------ Textauszug

Wogegen kämpfen, wenn die Welt so komplex ist?

Radikalismus

Kantischüler diskutierten an einer Tagung in Aarau über die Frage, warum Menschen sich radikal für etwas einsetzen.

Gibt es Werte, für die ihr öffentlich einsteht?

Silvana: Ich bin Vegetarierin, aber das ist eine persönliche Sache. Auf Fleisch verzichte ich aus Umweltgründen, doch weder verurteile ich Fleischessende, noch probiere ich, sie zum Verzicht zu bewegen. Das Thema Umweltschutz ist für mich allgemein sehr wichtig. Ich versuche, möglichst ressourcenschonend zu leben. Aber auch das Kommuniziere ich nicht offensiv. Ich bin auch in keinem Verein und in keiner Partei.

------------
------ Gegebene Daten

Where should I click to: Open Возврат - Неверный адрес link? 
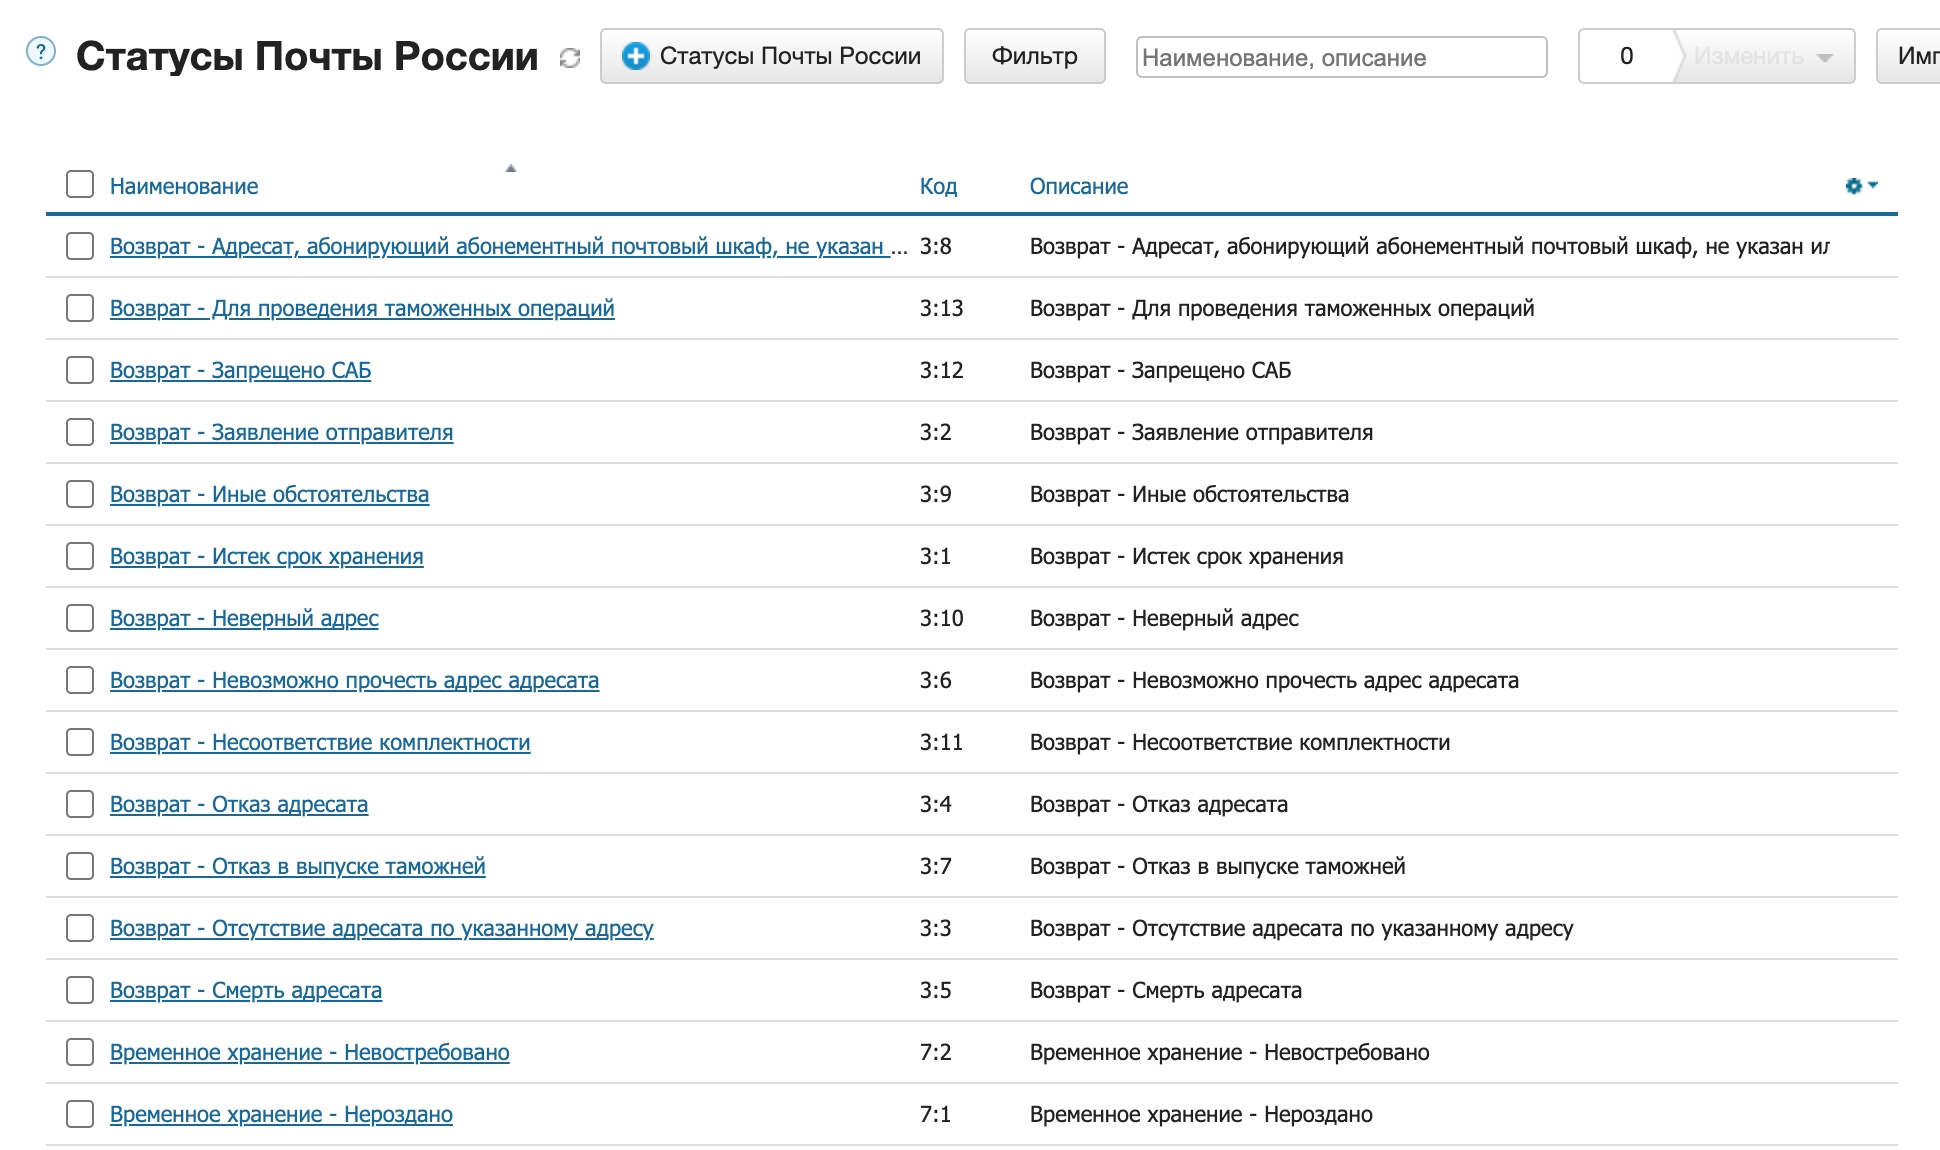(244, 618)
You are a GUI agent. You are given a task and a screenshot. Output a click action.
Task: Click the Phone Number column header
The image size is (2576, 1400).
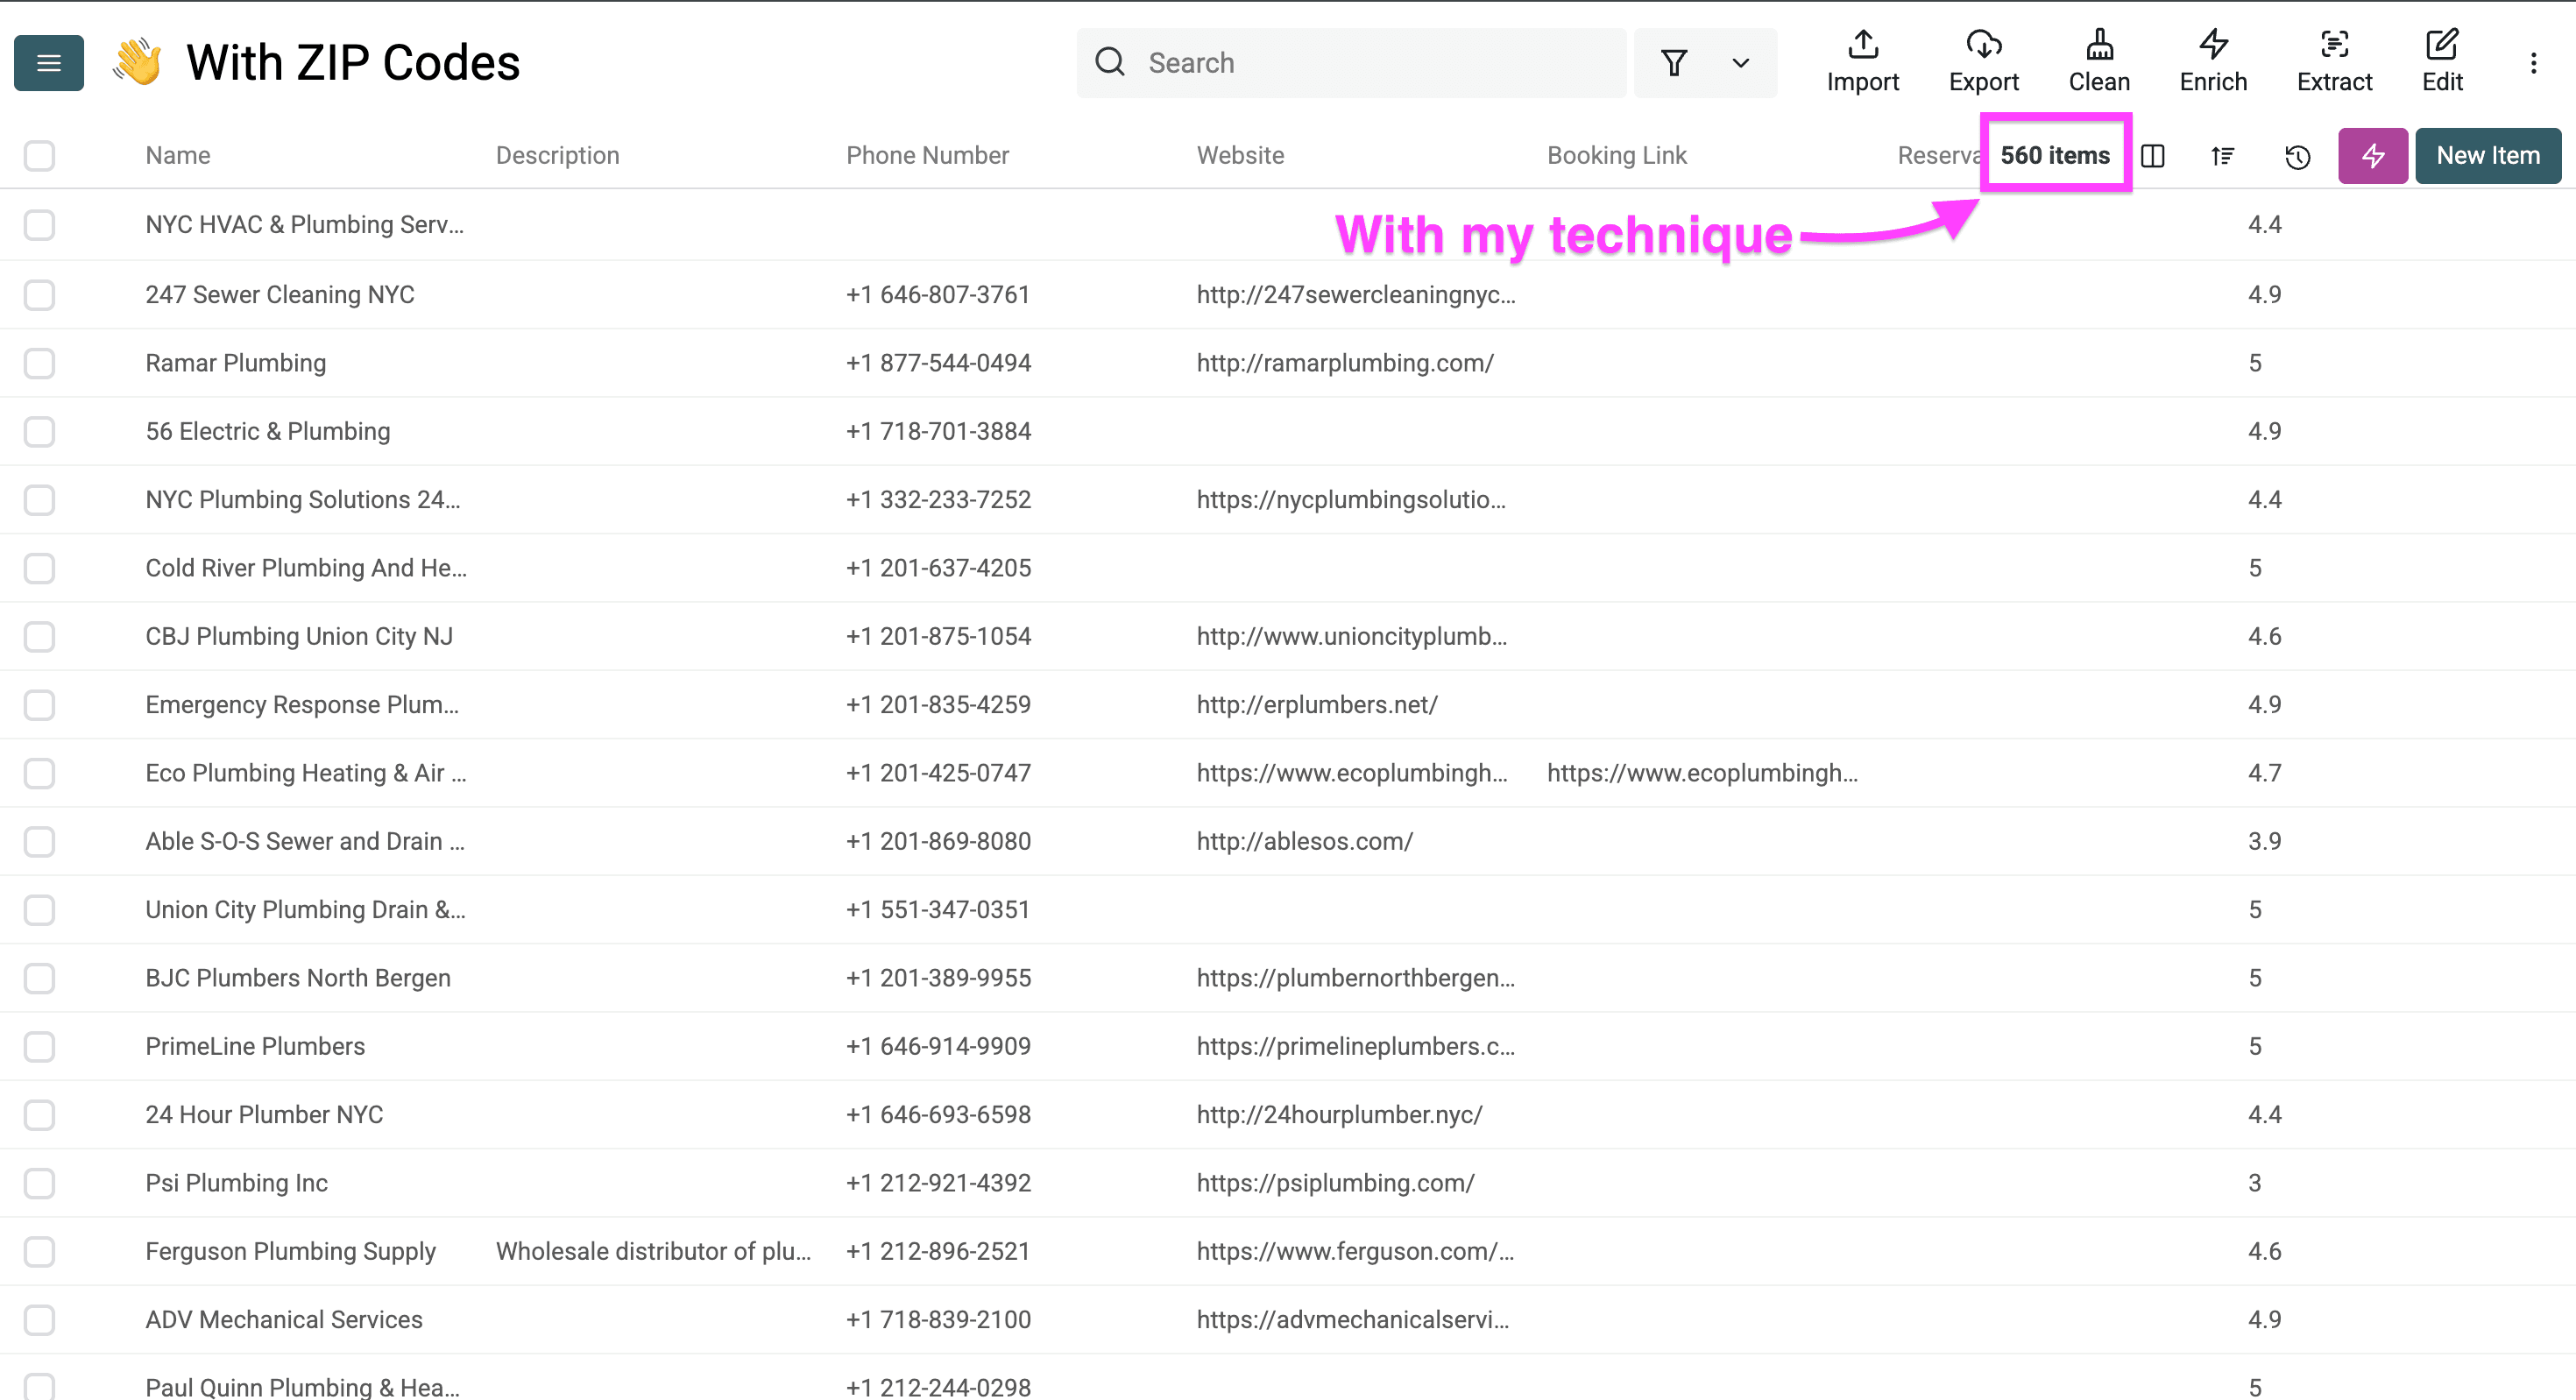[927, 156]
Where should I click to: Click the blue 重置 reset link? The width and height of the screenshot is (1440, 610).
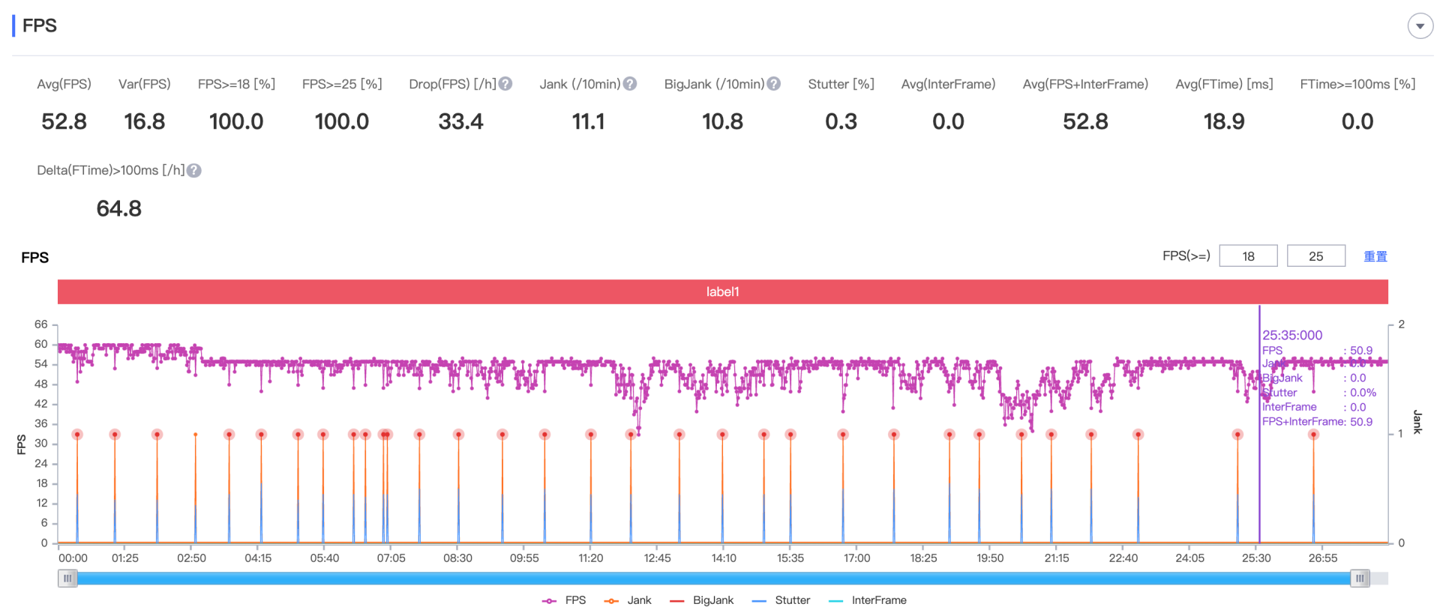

------------

### [Aufgabenstellung]
Geben Sie den Abschnitt des Textauszugs zwischen „Wogegen kämpfen, wenn“ und „ihr öffentlich einsteht?“, beide Stellen eingeschlossen, wortgetreu wieder.

### [Vollständige Lösung]
Wogegen kämpfen, wenn die Welt so komplex ist?

Radikalismus

Kantischüler diskutierten an einer Tagung in Aarau über die Frage, warum Menschen sich radikal für etwas einsetzen.

Gibt es Werte, für die ihr öffentlich einsteht?